Kunstvernetzung Zum dritten Mal will die Hamburger Produzentenmesse "P/art" Künstlergespräche, kuratierte Ausstellung und Kunstkommerz vereinen. Für eine professionell organisierte Messe unüblich: auch Hamburger Off-Räume präsentieren sich

Künstlergespräch und Kunstmesse, kuratierte Ausstellung und Kommerz, Off-Raum und Party: Die Hamburger „p/art – Producers ArtFair“ versucht diese oft widerstrebenden Seiten des Kunstbetriebs zu vereinen. Für ihre jetzt dritte Ausgabe wurde nach dem Kolbenhof in Hamburg-Bahrenfeld 2013 und den Phoenix-Hallen in Harburg im vergangenen Jahr wieder ein alter Industrie-Ort gefunden: Zwei Oberlicht-Säle des ehemaligen Kraftwerks Bille im Stadtteil Hammerbrook werden mit ihren 3.000 Quadratmetern für vier Tage zum Zentrum der Hamburger Kunst.

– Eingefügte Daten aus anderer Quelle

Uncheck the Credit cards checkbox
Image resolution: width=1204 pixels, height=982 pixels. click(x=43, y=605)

Von rund 600 Bewerbungen konnte eine Jury nur ein Zehntel berücksichtigen. Darunter sind so unterschiedliche Künstler wie der alles vergipsende Simon Hehemann, der Gesamt-Installationen bauende Maler Martin Meiser, der Klangkünstler Heiko Wommelsdorf, Marcel Grosse mit seinem funkensprühenden Schweißmaschinen-Zufallsgenerator oder die Industrie-Werbung persiflierende Gruppe „Burn-Rate“.

Zur Präsentation stehen eigens in die Halle eingebaute weiße Wände zur Verfügung, aber auch die über zwanzig wie vorgefunden belassenen ehemaligen Büroräume hinter der umlaufenden Galerie ein Stockwerk höher. Da sind noch sonnendurchstrahlte Buchenwald- und bepalmte Südsee-Tapeten an der Wand und Waschbeckenreihen warten auf Neuinterpretation. Dass Kunst am gleichen Ort zwischen cool museumsweißer Freistellung und verkommener Kontextualisierung wählen kann, ist einigermaßen ungewöhnlich.

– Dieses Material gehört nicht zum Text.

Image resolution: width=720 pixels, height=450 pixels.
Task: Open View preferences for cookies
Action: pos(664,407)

Unüblich ist auch, dass die Künstler weitgehend stets anwesend sind. „Wir wollen so nah am Atelier sein, wie möglich“ sagt Justus Duhnkrack, einer der acht Mitglieder des ehrenamtlichen Organisatorenkomitees. Diese Idealisten sind selbst nicht ursprünglich aus Hamburg. Das ist vielleicht auch besser so, damit mal was anders gemacht wird als in Konkurrenz zu Berlin Harley- und Kreuzfahrer zu bespaßen. Auch blaue Nächte machen ja noch keine Kunststadt.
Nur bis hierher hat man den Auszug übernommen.